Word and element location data
===============

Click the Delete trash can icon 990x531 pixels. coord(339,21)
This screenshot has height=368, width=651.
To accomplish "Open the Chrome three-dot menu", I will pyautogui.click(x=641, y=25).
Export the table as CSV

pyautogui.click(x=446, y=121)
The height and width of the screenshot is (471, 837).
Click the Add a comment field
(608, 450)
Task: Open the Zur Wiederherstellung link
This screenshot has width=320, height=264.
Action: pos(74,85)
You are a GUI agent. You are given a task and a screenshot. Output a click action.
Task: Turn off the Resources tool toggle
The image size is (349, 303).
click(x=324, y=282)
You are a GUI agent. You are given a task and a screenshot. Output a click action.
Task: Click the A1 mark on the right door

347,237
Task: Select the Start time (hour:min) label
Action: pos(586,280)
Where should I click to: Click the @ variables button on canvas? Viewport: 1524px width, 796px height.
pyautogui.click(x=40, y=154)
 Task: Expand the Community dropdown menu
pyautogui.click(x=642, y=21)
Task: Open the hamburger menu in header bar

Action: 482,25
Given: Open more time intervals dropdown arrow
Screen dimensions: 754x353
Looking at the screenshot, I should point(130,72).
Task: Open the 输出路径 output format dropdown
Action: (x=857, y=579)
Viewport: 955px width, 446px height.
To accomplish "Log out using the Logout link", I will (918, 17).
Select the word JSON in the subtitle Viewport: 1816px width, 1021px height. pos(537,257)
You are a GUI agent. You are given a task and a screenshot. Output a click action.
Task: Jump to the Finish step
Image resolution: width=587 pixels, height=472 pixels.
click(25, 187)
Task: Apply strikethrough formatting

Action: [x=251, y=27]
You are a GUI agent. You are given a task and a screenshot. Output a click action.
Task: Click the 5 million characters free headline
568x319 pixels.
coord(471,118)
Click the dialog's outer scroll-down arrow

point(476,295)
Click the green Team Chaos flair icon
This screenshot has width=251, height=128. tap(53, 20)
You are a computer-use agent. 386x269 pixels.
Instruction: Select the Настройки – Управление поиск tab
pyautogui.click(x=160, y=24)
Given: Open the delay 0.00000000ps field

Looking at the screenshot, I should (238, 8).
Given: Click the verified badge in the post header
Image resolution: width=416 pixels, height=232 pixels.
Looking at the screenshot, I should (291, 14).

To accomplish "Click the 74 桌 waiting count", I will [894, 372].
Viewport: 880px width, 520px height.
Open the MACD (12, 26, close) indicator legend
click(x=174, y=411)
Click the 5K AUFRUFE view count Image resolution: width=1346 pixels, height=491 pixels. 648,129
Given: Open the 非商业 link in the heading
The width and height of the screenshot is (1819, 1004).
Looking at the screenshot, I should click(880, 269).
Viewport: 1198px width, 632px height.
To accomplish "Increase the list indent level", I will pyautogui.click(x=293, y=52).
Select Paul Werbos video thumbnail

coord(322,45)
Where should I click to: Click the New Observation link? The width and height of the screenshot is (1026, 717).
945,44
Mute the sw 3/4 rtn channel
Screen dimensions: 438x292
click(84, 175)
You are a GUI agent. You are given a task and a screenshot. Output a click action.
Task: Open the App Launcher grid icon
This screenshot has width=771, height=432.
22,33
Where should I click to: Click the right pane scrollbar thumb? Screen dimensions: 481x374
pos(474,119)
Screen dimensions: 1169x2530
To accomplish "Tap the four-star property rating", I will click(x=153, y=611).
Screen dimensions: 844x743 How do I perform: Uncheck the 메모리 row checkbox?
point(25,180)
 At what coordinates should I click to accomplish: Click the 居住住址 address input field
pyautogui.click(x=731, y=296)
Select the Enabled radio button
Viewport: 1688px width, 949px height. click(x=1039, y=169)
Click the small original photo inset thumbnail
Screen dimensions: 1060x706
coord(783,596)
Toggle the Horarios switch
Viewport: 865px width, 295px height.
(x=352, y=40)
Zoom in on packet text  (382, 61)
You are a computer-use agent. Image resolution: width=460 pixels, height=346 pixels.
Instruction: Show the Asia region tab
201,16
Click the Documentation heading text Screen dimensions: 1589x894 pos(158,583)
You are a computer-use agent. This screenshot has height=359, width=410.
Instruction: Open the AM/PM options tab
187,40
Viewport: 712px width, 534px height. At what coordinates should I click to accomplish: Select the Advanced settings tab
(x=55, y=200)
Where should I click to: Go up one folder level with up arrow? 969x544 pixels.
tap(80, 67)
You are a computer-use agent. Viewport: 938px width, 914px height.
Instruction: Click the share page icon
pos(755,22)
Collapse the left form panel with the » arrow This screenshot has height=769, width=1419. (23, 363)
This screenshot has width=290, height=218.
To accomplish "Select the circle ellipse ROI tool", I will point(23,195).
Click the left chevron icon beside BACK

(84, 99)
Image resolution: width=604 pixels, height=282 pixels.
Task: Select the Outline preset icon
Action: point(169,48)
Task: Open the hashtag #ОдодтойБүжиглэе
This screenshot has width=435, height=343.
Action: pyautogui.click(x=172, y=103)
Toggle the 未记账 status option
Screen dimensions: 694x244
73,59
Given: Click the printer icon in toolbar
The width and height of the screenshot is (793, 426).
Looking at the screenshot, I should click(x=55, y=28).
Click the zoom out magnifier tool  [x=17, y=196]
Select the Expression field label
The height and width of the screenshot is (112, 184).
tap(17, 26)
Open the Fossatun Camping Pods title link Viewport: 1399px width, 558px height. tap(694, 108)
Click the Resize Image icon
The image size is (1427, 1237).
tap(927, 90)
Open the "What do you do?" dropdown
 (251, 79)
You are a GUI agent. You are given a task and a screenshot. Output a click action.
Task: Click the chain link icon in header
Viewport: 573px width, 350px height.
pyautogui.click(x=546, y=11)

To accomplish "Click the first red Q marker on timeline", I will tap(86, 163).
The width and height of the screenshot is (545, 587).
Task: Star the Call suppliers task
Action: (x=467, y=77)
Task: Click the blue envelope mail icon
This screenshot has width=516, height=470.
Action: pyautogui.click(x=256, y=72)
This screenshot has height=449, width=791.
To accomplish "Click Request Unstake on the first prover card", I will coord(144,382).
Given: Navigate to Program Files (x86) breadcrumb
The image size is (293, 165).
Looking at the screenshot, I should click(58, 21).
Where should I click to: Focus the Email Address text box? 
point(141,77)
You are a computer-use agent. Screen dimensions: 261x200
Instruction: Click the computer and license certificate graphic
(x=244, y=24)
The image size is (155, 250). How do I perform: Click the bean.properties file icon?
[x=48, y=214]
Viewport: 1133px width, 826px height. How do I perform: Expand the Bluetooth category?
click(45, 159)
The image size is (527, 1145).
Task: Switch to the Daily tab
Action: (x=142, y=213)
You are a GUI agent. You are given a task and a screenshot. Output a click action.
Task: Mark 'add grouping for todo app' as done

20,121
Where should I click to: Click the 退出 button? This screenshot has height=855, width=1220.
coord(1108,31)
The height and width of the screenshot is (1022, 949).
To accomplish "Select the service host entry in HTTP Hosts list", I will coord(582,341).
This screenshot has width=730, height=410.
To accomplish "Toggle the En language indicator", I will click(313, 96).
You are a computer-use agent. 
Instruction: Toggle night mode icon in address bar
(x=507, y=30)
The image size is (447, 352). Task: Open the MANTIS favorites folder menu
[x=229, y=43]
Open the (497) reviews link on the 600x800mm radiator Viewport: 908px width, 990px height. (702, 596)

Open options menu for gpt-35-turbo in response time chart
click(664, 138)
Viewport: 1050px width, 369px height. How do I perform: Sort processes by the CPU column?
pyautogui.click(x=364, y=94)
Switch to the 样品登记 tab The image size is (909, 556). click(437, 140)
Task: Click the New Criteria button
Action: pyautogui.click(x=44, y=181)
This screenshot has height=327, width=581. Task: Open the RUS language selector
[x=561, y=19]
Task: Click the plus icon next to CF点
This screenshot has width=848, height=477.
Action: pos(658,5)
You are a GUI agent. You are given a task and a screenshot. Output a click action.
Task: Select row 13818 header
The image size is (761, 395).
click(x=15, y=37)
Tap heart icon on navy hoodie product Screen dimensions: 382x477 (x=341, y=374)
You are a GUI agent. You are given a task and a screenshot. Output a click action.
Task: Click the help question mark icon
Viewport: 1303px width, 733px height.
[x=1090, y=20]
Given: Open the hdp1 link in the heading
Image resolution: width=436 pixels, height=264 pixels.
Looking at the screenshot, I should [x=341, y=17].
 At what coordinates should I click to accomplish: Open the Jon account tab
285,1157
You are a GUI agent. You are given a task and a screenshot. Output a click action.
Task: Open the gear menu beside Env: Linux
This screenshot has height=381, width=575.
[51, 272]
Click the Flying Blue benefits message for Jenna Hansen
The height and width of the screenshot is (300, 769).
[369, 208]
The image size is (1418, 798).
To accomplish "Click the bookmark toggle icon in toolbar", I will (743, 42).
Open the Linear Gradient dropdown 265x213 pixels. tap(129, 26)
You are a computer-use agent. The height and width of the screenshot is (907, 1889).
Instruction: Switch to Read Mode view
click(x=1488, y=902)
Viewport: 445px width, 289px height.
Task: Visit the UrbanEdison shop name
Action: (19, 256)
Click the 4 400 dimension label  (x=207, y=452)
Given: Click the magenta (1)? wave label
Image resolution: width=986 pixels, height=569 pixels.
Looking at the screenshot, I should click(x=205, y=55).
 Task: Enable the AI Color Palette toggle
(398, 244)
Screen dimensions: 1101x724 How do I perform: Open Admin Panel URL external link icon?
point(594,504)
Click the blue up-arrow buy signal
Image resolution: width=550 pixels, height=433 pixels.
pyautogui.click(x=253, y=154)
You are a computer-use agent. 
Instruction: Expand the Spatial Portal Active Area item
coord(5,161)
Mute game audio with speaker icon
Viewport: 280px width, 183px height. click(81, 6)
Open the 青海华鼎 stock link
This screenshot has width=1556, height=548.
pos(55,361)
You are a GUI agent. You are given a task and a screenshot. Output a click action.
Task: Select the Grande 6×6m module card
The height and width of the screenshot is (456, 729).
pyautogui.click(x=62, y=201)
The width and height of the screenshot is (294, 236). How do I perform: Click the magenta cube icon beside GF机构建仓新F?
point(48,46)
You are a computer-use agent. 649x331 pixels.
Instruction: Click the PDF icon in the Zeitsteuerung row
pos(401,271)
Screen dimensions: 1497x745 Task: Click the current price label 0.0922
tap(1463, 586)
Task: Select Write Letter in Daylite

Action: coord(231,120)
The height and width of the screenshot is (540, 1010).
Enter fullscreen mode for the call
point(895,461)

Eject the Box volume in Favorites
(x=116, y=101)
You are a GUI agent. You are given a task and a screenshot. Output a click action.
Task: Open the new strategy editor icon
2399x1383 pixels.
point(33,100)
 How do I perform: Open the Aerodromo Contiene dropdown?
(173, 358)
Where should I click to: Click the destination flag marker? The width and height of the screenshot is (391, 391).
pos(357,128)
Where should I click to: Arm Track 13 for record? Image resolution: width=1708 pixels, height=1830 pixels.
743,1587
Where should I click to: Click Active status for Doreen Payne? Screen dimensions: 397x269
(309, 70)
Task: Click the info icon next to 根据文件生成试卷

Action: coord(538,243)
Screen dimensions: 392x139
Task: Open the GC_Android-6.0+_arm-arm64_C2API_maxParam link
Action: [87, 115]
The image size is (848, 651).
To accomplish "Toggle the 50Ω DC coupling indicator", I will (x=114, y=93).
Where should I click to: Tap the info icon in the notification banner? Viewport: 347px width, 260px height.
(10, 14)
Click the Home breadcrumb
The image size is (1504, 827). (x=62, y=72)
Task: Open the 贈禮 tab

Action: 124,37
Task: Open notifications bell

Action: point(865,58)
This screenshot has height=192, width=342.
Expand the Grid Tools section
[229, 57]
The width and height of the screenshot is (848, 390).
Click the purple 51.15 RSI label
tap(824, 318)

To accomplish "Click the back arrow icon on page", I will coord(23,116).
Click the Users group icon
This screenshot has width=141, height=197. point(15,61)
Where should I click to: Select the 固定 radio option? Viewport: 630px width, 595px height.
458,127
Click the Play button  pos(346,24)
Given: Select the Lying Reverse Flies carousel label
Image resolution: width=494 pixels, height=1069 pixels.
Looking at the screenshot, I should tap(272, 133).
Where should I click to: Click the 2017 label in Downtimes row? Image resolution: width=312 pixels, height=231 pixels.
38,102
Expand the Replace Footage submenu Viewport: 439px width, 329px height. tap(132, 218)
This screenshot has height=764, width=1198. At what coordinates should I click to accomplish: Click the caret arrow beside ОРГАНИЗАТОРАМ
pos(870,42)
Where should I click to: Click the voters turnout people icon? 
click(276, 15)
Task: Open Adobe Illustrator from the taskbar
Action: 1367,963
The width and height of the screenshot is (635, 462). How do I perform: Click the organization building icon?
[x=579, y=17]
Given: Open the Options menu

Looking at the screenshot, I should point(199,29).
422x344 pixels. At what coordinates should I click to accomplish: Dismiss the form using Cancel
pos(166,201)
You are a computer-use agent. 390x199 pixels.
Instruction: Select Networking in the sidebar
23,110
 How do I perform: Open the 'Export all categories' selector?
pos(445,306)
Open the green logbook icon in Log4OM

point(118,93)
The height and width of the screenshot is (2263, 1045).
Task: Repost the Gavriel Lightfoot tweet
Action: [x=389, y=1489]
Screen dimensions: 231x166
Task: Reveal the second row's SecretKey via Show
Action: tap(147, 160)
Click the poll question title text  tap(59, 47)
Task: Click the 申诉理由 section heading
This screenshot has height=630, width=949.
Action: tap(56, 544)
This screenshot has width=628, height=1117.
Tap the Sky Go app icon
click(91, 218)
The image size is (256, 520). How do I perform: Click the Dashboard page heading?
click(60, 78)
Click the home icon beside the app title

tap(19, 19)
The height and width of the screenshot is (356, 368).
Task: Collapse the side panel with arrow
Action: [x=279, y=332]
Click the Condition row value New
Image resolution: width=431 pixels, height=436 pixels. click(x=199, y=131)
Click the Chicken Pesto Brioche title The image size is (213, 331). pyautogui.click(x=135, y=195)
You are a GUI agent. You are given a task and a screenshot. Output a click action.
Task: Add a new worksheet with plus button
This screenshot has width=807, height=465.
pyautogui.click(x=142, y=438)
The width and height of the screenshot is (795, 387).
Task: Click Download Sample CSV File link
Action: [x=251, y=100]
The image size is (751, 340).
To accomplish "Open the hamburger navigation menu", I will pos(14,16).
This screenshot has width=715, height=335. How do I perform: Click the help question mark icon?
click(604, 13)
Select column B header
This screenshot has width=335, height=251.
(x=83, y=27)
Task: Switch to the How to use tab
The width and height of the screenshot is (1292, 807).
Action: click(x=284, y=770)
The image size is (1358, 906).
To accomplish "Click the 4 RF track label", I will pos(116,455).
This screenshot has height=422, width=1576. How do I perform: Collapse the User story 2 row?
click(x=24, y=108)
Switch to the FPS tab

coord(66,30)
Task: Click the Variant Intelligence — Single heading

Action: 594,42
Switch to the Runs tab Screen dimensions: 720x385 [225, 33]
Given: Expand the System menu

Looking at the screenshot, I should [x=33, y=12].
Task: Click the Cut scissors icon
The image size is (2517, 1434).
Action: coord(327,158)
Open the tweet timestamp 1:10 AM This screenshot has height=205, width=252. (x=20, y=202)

===============

What you have to do
Give the number of lines in the rows above that contain the string "info", with uppercase and lowercase treated as distinct. Reply with the number alone.

Task solution
2